Goal of the exercise
Pull out the items below, starting at the first line and stopping after the line that contains "competition (597, 460)". Reproduce each line unchanged, with both ends included and nothing beyond.

## Begin

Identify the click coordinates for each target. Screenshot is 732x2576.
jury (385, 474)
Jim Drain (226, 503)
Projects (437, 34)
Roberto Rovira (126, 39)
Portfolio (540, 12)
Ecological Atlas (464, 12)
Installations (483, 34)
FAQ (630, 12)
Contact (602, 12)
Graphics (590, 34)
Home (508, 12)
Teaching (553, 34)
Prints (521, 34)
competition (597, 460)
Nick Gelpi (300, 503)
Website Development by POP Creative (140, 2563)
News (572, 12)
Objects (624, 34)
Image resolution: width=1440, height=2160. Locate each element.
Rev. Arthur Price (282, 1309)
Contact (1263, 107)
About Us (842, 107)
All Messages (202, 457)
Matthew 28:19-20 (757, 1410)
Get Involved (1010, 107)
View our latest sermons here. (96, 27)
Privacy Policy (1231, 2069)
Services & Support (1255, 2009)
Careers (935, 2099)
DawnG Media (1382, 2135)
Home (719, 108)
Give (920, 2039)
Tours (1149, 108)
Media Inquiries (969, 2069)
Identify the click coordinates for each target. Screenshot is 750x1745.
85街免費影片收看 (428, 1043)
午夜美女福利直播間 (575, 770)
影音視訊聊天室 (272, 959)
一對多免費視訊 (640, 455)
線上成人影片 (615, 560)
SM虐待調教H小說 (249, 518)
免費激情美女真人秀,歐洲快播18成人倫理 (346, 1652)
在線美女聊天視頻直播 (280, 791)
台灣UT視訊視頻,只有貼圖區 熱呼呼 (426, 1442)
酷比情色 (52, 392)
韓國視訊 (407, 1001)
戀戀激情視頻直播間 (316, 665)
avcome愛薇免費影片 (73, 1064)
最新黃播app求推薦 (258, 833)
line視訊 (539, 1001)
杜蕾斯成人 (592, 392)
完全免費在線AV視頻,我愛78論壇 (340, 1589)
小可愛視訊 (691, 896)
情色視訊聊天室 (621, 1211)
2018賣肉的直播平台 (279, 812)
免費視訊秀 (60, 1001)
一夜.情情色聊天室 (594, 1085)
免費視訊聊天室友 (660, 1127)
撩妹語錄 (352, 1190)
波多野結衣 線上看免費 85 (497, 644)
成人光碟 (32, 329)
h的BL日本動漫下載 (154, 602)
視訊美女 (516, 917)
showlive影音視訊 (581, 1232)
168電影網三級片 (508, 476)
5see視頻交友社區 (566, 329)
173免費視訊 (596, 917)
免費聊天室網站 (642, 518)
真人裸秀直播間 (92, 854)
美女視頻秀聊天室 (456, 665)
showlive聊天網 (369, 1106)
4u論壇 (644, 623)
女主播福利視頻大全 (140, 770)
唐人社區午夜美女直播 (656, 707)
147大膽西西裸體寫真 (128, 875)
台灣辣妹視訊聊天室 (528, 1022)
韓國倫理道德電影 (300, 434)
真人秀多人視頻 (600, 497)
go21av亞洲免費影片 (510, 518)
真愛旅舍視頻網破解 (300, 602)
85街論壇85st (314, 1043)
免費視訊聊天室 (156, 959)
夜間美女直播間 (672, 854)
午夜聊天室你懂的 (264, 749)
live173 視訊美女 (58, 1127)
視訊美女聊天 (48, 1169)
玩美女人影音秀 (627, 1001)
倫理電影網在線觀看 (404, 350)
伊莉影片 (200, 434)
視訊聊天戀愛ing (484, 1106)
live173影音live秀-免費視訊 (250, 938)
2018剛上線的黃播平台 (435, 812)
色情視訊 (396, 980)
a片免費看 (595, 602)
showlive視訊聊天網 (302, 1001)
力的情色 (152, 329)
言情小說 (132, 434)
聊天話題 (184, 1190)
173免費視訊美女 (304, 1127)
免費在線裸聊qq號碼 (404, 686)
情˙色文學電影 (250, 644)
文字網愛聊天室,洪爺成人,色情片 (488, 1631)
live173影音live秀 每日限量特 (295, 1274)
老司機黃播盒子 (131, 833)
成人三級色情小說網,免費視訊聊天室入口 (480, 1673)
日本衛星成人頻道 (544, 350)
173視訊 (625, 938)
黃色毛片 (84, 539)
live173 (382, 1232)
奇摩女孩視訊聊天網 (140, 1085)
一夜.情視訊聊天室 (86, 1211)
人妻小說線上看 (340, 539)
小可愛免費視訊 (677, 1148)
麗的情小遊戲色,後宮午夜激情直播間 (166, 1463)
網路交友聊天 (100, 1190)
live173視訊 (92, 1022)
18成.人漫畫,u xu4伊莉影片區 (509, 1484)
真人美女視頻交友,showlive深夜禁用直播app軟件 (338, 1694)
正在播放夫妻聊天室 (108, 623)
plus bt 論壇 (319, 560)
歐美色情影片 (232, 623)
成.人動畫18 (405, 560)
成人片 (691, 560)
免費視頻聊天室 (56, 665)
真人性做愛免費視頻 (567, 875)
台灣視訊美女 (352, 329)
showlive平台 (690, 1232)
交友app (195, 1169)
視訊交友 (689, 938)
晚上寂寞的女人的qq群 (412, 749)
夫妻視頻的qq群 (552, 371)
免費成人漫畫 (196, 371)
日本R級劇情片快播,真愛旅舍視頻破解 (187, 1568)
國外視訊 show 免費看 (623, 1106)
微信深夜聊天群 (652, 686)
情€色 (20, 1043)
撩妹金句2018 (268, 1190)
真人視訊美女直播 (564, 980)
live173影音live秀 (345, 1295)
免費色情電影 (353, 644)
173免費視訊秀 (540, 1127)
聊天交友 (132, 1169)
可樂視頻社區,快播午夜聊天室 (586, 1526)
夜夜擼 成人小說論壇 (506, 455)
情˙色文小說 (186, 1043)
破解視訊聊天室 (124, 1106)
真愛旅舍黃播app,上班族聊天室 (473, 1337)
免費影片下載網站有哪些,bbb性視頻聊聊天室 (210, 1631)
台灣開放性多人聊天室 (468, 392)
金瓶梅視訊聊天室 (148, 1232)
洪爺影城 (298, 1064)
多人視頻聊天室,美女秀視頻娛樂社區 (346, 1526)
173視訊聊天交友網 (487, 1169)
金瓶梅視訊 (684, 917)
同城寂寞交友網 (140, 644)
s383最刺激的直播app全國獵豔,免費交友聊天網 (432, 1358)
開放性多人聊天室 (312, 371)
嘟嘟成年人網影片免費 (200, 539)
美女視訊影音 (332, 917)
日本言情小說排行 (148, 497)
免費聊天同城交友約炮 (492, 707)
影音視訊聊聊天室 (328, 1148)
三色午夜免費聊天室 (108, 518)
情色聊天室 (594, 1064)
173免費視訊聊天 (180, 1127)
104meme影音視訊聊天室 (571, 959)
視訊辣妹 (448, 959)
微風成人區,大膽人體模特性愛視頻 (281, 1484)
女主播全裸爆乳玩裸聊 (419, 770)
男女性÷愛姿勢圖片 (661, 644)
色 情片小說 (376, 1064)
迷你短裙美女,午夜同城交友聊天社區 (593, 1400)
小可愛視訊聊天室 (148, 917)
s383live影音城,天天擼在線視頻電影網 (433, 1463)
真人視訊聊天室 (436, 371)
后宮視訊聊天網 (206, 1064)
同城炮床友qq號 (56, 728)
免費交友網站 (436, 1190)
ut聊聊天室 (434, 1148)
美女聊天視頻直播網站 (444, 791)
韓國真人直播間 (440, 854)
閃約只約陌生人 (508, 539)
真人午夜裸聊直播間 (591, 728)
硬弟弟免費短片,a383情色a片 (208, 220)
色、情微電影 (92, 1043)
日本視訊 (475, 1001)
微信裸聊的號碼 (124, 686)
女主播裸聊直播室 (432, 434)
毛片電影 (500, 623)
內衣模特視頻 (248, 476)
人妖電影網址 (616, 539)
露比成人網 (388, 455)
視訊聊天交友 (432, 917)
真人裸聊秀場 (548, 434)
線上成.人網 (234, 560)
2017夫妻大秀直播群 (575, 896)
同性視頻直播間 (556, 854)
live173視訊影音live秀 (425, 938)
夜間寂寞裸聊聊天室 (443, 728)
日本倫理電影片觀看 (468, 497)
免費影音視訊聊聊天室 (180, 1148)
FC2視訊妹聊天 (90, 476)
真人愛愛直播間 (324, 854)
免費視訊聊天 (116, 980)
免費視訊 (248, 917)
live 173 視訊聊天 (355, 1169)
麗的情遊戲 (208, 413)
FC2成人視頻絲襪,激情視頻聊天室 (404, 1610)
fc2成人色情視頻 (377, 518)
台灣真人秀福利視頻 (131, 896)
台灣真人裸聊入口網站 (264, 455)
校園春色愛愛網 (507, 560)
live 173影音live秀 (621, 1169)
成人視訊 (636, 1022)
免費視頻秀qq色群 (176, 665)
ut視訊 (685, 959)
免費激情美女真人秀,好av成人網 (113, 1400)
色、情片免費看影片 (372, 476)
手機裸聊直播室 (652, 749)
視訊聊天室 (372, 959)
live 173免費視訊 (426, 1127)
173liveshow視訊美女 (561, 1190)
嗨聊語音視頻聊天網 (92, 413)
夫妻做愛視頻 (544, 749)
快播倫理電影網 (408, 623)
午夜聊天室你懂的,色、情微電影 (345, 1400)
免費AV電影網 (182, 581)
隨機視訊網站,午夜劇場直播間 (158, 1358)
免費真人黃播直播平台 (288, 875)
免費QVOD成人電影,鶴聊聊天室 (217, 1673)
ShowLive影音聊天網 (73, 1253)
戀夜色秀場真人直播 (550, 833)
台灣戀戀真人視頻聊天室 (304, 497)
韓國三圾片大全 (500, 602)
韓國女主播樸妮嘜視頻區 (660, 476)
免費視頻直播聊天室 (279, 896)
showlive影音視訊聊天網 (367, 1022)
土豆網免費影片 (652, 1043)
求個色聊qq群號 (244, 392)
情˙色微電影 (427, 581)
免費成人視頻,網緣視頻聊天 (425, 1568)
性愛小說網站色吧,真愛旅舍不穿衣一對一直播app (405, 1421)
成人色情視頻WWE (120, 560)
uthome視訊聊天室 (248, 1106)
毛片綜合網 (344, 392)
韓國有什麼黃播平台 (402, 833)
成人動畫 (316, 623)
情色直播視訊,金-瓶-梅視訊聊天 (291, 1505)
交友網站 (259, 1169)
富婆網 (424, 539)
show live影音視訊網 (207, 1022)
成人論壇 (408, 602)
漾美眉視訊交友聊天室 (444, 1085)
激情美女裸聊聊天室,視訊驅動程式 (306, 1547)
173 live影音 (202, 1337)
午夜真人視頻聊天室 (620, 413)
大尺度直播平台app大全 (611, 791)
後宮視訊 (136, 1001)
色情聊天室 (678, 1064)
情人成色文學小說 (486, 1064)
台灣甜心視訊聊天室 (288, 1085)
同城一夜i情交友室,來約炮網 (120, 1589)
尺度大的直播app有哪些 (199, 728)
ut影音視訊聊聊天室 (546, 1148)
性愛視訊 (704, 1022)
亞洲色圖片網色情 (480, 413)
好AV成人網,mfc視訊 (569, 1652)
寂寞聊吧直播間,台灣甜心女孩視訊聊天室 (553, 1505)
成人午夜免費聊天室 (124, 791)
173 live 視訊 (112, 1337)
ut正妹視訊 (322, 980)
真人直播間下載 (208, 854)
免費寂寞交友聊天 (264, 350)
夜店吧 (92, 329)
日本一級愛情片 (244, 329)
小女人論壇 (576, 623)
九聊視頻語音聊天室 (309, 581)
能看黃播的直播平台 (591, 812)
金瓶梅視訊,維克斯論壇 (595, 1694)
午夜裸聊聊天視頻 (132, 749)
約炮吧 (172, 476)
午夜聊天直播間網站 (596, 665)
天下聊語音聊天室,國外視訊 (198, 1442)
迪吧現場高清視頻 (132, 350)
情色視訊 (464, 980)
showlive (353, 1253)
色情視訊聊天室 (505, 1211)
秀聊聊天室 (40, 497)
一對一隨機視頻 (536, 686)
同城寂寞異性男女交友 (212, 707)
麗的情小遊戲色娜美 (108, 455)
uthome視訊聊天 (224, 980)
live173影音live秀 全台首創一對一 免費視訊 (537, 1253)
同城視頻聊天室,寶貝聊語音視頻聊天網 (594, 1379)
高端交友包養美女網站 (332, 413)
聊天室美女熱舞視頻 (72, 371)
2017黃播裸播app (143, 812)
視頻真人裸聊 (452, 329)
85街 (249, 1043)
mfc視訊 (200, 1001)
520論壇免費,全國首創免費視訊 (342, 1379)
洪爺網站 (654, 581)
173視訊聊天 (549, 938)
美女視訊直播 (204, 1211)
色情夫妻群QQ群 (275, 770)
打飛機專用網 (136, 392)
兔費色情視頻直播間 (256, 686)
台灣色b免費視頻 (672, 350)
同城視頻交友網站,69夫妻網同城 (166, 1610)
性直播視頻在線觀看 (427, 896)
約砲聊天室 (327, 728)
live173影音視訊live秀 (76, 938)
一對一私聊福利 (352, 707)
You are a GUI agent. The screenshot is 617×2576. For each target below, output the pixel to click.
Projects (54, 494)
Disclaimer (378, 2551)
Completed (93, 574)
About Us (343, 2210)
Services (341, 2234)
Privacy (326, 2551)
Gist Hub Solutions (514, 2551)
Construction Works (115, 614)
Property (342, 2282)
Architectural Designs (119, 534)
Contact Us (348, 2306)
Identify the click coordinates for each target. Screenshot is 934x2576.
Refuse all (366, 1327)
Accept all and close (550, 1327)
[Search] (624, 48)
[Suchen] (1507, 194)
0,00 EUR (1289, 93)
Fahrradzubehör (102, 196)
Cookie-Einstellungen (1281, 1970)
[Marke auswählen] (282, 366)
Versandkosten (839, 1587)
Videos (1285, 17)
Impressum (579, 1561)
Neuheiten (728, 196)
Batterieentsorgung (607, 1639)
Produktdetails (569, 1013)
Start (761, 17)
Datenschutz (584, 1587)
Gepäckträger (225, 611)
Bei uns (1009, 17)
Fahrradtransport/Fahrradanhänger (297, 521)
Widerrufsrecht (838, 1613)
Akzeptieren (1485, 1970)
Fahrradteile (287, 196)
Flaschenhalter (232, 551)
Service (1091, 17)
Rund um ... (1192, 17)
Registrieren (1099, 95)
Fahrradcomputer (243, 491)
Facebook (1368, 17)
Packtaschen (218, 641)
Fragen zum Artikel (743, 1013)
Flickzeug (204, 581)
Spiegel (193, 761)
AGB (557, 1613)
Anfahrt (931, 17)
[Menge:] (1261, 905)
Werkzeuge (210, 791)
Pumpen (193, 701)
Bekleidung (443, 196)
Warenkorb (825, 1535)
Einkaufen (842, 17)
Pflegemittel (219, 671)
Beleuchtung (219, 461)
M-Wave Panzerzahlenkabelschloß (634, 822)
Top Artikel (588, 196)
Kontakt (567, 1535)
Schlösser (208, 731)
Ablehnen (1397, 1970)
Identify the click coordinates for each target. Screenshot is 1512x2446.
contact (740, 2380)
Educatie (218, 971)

## End

Complete answer
Identify the click coordinates for each target. Screenshot is 732x2576.
jury (385, 474)
Jim Drain (226, 503)
Projects (437, 34)
Roberto Rovira (126, 39)
Portfolio (540, 12)
Ecological Atlas (464, 12)
Installations (483, 34)
FAQ (630, 12)
Contact (602, 12)
Graphics (590, 34)
Home (508, 12)
Teaching (553, 34)
Prints (521, 34)
competition (597, 460)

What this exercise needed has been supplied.